Let’s take a look closer to home and think about BI in our current work situation. Many of us work for organisations that operate successful businesses and these organisations have hired a bunch of intelligent people. So can we say “Business Intelligence” is running a business with intelligent management and staff? A successful business sounds like we’re on the right track and, although having intelligent staff is certainly important, do we really think that this is BI?
Maybe we should look at it from another angle and ask ourselves: What is ‘Intelligence’? In many cases, we can think of intelligence as information, information about information or knowledge that we gain from information.
We’ve theorised about what Business Intelligence is, but what does Wikipedia have to say? The Wikipedia definition of BI refers to “…technologies, applications and practices for the collection, integration, analysis and presentation of business information…” and “…the concepts and methods to improve business decision making by using fact-based support systems.” And out of interest, Microsoft’s definition of Business Intelligence is “…the application of knowledge derived from analysing an organisation’s data to effect a more positive outcome.”
Now that we know what BI is, does that mean our search is over? A definition of Business Intelligence certainly helps, but how do we know which technologies, applications and practices will improve our business decision making and effect more positive outcomes? Maybe that’s where the people that specialise in Business Intelligence come in!

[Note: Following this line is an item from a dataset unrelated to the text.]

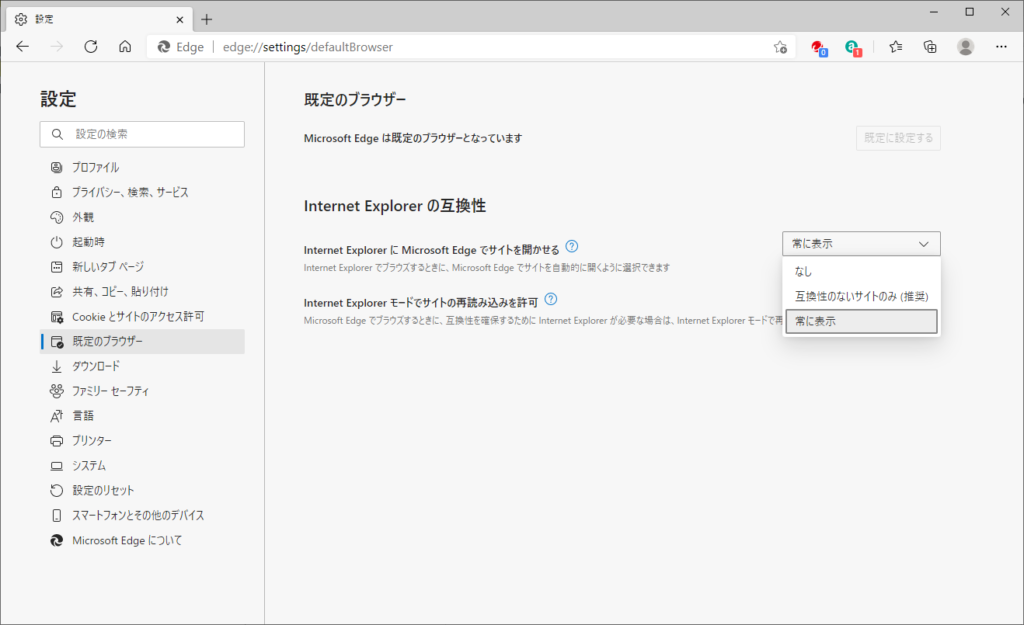Go to ダウンロード settings section
Screen dimensions: 1024x625
click(x=96, y=366)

To find BI in our organisation we need to understand what data and information we already hold and where that information is held. We also need to be aware of our organisation’s vision, mission statement, strategic objectives, strategic plans, operational plans and business objectives.
Many organisations have data and information stored in a variety of systems that best fit with business functions. For example, many organisations have Human Resource systems, Finance systems, Client Relationship Management systems, Knowledge Management systems, Records Management systems, Line of Business (LOB) applications, back end databases, intranets, websites…
So we’ve discovered that we have “truckloads” of data and information – that’s good to know, but how do we make better use of it to help understand how we can use it to improve on our decision making practices?
Maybe that’s where technology and applications can help. Some of the BI tools available through Microsoft include:
So can we pick and choose which BI tools we want to use? The answer is yes. We can use one or any number of BI tools to deliver different facets of BI. New technologies and applications will continue to emerge along with more streamlined practices. Most of us will agree that there will continue to be changes within our businesses and changes in what is important to us from a decision making and outcomes perspective.
So when it comes down to it, our hunt for Business Intelligence is really more of an ongoing quest. We can adopt and tune technologies, applications and practices, and continue to monitor and analyse information to generate effective Business Intelligence that meets our current and future goals.